Emma regarda autour d’elle. Le gamin avait apporté avec lui tout son barda : une valise, un sac à dos, une besace… Même son drone était posé sur la table basse du salon.
– Qu’est-ce que tu fous ici ? demanda-t-elle en baissant le son de la musique.
– Chuis venu vous aider, répondit l’adolescent la bouche pleine.
– M’aider à quoi ?
– Je pense que vous avez des ennuis : vous ne venez plus travailler, vous recevez des e-mails étranges, vous vous introduisez en douce chez les gens… Visiblement, vous menez une enquête.
– Et en quoi cela te concerne ?
– Ça me concerne parce que vous finissez toujours par me demander de l’aide.
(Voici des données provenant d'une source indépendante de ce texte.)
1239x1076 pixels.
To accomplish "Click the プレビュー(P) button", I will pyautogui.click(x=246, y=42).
Emma le regarda en plissant les yeux. Il n’avait pas forcément tort, mais elle refusait de rentrer dans cette logique.
– Écoute, mon garçon, c’est très aimable à toi, mais tu vas me faire le plaisir de reprendre tes affaires et de te tirer de là, fissa !
– Pourquoi ?
– D’abord parce que tu es mineur. Ensuite parce que tu es sur le territoire américain illégalement et qu’en France, tes parents doivent s’inquiéter pour toi. Enfin, parce que j’ai déjà assez de problèmes comme ça sans me charger d’un poids supplémentaire : toi !
Il se leva du canapé d’un bond, bien décidé à ne pas abandonner.
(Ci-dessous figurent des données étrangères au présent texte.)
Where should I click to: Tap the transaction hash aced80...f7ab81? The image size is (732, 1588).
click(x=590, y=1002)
– Mais je peux vous aider à enquêter ! À deux, on va plus vite et on réfléchit mieux. D’ailleurs, la plupart des grands enquêteurs forment un duo : Sherlock Holmes et le docteur Watson, Batman et Robin, Starsky et Hutch, Brett Sinclair et Danny Wilde…
– Bon, ça va, tu ne vas pas tous me les citer ! s’énerva Emma.
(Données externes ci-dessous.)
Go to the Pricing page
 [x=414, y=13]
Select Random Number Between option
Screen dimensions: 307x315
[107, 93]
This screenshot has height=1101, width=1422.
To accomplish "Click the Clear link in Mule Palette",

– Loïs et Clark, Hit-Girl et Big Daddy, Richard Castle et Kate Beckett… continua Romuald dans de grands gestes.
– ÇA SUFFIT MAINTENANT ! cria-t-elle. Je t’ai dit non. Et non, c’est non !
Elle sortit son ordinateur de son sac, le posa sur la table et souleva l’écran.
– Tu m’as aidée, c’est vrai et je t’en remercie. Pour la peine, je vais t’offrir un billet retour pour Paris. Je veux bien aussi te payer une nuit d’hôtel, mais au Hilton de l’aéroport, pas ici.
Le geek émit un grognement de colère. Joignant le geste à la parole, Emma fit glisser le curseur pour se connecter au site de Delta Airlines.
– Attendez ! réclama Romuald.
Emma interrompit son geste.
– Quoi encore ?
– Cette photo ! s’exclama-t-il en pointant l’ordinateur.
C’était une capture d’écran de la scène filmée dans le pub représentant Kate en compagnie de son « amant ».
– Quoi ? Tu connais cette femme ?
– Elle non, mais l’homme, bien sûr !
Emma sentit un frisson dans son ventre comme un shoot brutal d’adrénaline.
– Je t’écoute.
– Ce type, c’est Nick Fitch. C’est une véritable légende et l’un des hommes d’affaires les plus mystérieux et les plus riches du monde.
*
Boston, 2011
Allongée sur un pouf moelleux en compagnie de son petit chien, Emily regardait enfin son film préféré : le fameux SOS Fantômes.